I think a better option would be a fee that is triggered off a pattern of undesirable trading patterns over a extended time period (perhaps a year). IE brokerages that has a high percentage of short term trades gets a extra fee, along with customers and funds that do the same. Not preventing a single (or a few) actions.
> you have to hold on to them for a minimum of a week or a month
In general I think that would make momentum stocks much worse, more bubbles and crashes. IE if a stock takes off going up, you will create a bubble anytime you lock out very many sellers. Also locking out sellers in one often locks out buyers in another stock, thus creating more market volatility, as well.

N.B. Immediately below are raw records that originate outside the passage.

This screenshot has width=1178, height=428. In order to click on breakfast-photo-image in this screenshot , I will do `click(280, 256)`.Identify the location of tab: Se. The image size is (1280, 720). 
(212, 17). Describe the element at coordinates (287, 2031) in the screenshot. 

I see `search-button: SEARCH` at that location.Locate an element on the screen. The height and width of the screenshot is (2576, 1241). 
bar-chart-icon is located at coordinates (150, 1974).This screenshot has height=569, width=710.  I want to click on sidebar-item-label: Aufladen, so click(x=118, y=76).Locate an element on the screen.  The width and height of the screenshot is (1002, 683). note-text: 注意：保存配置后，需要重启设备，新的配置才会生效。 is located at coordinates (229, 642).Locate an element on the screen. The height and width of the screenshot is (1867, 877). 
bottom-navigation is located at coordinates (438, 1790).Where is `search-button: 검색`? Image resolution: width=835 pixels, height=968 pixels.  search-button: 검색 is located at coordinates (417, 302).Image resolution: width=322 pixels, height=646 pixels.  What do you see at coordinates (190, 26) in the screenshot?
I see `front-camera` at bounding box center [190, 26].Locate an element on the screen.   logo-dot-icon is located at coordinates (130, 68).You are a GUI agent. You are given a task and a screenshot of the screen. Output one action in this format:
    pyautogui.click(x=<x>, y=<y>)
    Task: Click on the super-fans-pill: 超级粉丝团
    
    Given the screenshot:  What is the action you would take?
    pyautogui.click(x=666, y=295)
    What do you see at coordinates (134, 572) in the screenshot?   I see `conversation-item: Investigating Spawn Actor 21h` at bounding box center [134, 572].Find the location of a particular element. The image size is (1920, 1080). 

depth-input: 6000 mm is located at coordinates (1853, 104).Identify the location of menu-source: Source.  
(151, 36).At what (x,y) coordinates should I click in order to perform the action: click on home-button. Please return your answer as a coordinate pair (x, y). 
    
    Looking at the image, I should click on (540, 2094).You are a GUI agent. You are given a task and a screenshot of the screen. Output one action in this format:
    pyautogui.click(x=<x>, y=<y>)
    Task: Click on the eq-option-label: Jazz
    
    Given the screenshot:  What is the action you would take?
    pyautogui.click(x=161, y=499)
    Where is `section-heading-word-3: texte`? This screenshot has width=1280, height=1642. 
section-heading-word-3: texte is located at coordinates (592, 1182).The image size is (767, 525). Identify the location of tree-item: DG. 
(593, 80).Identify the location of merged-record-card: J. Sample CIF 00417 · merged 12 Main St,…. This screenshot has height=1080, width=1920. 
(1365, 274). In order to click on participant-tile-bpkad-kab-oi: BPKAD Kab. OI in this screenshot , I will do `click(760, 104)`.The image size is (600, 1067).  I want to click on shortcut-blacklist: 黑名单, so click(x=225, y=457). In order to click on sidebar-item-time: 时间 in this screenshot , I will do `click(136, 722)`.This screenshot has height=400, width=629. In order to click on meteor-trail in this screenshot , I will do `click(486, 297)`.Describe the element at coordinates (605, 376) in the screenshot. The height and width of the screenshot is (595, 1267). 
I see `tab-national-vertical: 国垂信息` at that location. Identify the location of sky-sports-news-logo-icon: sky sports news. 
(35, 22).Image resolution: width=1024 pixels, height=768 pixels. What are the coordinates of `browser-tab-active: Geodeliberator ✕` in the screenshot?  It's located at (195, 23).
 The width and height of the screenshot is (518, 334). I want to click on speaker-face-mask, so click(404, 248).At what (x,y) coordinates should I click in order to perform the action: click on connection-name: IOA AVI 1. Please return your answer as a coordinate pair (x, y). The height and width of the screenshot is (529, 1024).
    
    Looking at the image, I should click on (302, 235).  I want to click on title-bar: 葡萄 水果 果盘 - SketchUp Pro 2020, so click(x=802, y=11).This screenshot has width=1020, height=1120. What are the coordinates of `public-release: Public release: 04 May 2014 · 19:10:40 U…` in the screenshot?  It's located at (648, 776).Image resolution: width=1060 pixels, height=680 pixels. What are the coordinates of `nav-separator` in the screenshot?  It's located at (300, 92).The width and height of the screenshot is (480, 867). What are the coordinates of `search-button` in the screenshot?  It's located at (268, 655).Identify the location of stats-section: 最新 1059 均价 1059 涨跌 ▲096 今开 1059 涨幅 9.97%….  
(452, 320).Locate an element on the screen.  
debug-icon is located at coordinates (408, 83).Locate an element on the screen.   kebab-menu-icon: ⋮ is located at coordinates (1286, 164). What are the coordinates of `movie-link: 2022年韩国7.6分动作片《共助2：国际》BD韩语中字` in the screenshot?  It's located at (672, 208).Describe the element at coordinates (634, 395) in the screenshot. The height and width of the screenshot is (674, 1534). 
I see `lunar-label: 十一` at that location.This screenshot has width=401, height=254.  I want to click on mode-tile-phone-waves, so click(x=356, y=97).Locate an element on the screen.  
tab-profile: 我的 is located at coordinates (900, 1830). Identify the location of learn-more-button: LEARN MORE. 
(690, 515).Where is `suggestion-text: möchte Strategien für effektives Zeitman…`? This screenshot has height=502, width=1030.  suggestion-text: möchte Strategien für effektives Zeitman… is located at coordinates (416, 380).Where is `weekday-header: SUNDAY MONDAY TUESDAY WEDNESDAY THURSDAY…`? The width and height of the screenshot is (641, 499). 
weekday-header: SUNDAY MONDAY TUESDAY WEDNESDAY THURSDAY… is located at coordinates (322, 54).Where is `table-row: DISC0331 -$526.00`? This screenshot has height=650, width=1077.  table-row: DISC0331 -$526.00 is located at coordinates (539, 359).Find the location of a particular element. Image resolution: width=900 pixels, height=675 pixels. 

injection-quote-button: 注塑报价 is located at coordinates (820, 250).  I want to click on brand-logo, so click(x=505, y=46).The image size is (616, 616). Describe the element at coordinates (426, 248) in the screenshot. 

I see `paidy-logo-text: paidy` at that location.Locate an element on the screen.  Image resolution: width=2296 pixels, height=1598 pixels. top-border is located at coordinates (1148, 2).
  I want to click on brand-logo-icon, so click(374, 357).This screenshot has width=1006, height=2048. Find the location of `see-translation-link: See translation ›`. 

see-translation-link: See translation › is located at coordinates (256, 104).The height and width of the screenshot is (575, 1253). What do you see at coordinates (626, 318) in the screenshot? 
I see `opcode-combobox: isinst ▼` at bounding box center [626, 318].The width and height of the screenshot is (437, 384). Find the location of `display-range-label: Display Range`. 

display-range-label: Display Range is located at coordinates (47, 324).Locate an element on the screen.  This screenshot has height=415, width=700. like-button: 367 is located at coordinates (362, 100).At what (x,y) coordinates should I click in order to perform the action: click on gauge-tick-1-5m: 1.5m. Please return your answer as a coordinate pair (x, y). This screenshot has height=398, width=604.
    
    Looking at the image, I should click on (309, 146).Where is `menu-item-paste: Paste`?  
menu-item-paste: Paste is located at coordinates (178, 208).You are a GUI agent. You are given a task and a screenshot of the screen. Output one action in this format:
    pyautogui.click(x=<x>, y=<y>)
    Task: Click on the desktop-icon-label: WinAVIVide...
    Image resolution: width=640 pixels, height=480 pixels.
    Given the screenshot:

For example as a fundamentals trader I look at a industry that looks promising, and find individual stocks and place a value on it, then look for stocks to give me a chance at a desired return, but expect half of that. For example I might decide I like ag-equipment, and put a values on Cat for $90 and Deere for $85. I buy the one at a better value, if I buy cat at 8am for $85, it is at $90 later in the day, and deere drops to $80 that same day, despite planning to hold cat stock for 2 years to get 10% return, I would take the 5% today in Cat (preventing a price bubble) and instead buy the new better value (Deere in this case.) The point of the market is to keep valuations in check (not too high or too low), so preventing me from selling the Cat stock, and buying the Deere stock hurts the market arbitrage. For example I have had an entire year not selling a single stock, and I have had days where I bought and sold several stocks the same day multiple times. Encouraging people to hold a stock (or houses, businesses...) despite it being overvalued, causes more problems than HFT.